As with any other study, our investigation presents several limitations. Having chosen to focus solely on Malawi, a key challenge for future researchers is to ascertain whether research findings from Malawi can be replicated in other African countries. A second step could be to test our hypotheses with a quantitative study.

This study is constrained by its analysis of opportunity discovery and exploitation processes based on past examples. Zietsma (1999) identifies the difficulties in measuring the current opportunity exploration processes ofentrepreneurs. Upcoming studies could compare a group of entrepreneurs that developed opportunities in the past with another group scanning for future opportunities. Differences should emerge due to the interdependence of opportunities with the constantly changing external environment.

There are a number of areas for further research that can be explored. First, tourism scholars must explore portfolio entrepreneurs in more detail, focusing on differences in opportunity recognition between portfolio and novice entrepreneurs (Westhead et al., 2003; Wiklund and Shepherd, 2008). Portfolio entrepreneurship in Africa is an emerging research area (Balunywa and Rosa, 2008; Malfense-Fierro and Kivuloto, 2010), and while one portfolio entrepreneur was identified, an indepth study of this concept was beyond the scope of the chapter. Future studies must explore portfolio entrepreneurship in larger entrepreneurial firms in Malawi, in other African countries, and in other economic sectors.

Second, the role of governments in hindering or encouraging opportunities, especially in the African context, should also be studied. The public sector has to provide an enabling environment for entrepreneurship, as political stability is particularly important considering the sensitivity of tourists and outbound tour operators to negative socioeconomic developments and news. Public sector authorities must also provide incentives and simplify business regulations to foster existing and new entrepreneurial activity.
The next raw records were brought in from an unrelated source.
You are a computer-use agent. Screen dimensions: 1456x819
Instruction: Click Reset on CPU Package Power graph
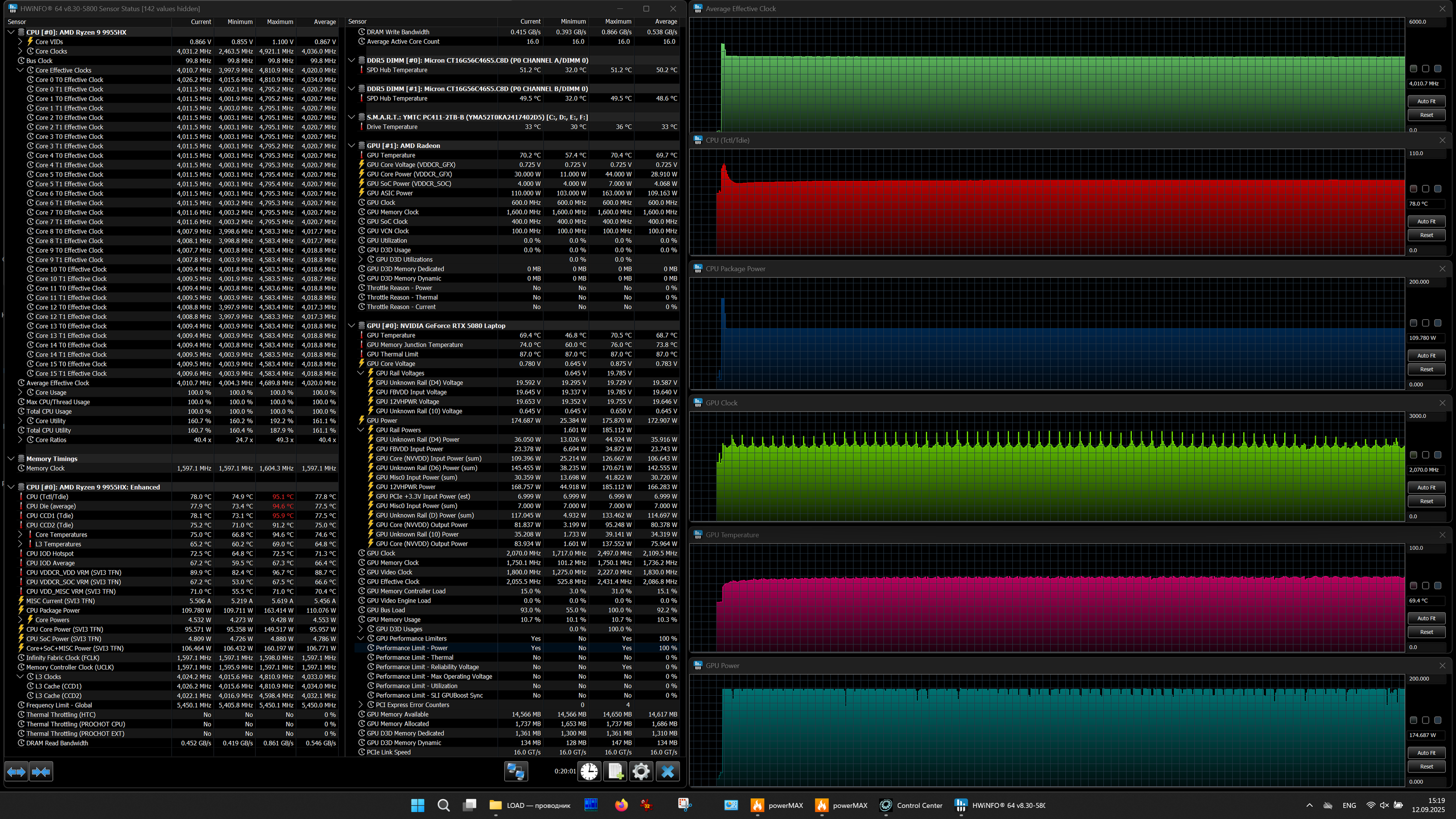1426,369
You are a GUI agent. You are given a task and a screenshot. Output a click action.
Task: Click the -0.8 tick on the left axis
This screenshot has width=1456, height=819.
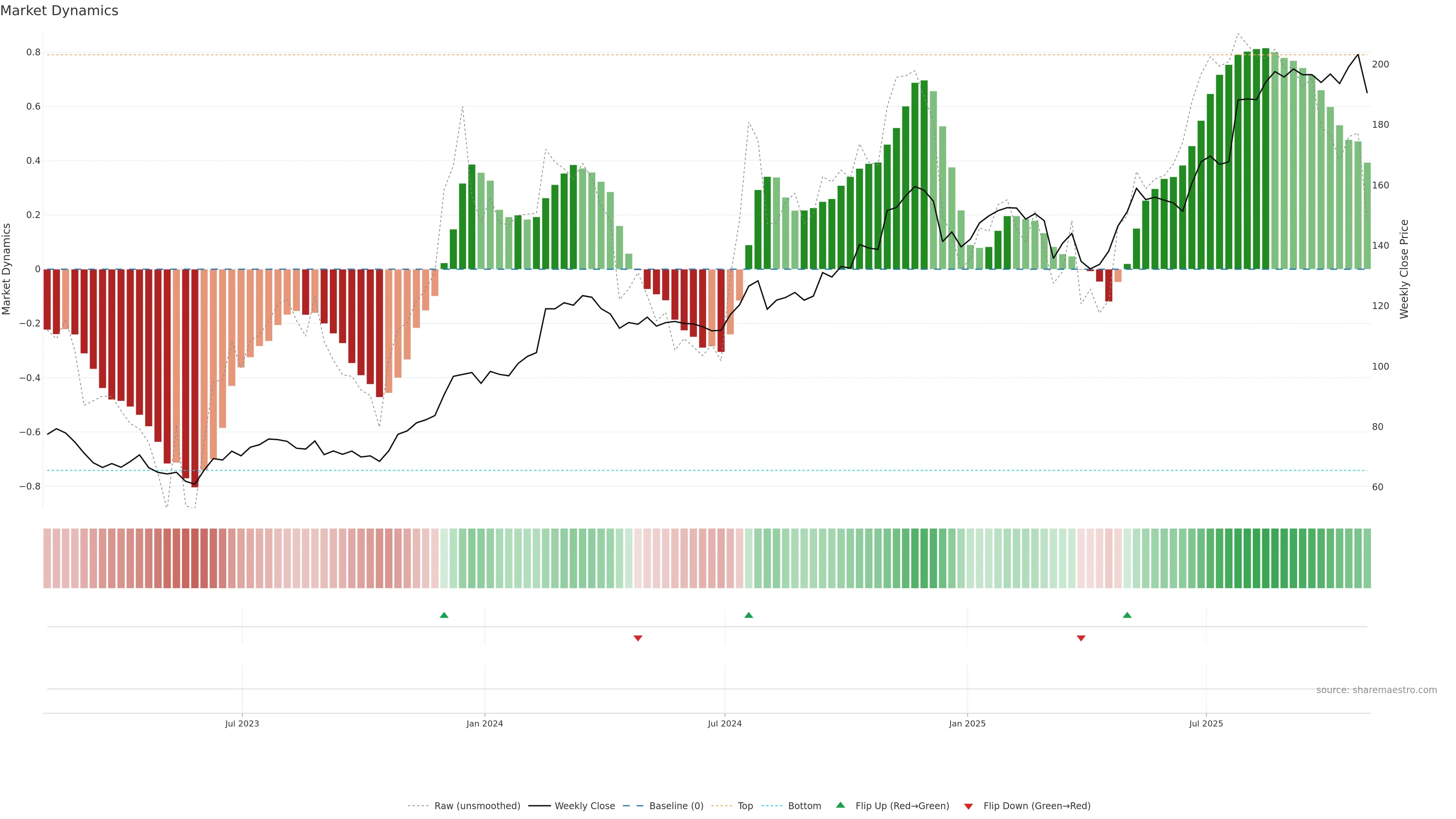(30, 486)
Third, researchers should focus on the relevance of the entrepreneurial team, especially circumstances where team members remain in the new venture or part ways with their leaders. Alternatively, exploring the specific ways in which team members interact with entrepreneurs to identify and exploit opportunities could provide valuable insights. Finally, optimal locations where entrepreneurs recognize opportunities can be worth investigating as entrepreneurs strive to create the ideal work environment to foster creativity and imagination both for themselves and their employees.

In conclusion, this investigation’s ultimate goal is to facilitate future empirical studies of tourism entrepreneurship in Southern Africa. These studies should in turn provide the information necessary for entrepreneurs and stakeholders in public and private sectors to present dynamic, socially responsible, and sustainable solutions to the existing economic and social challenges in the entire continent of Africa.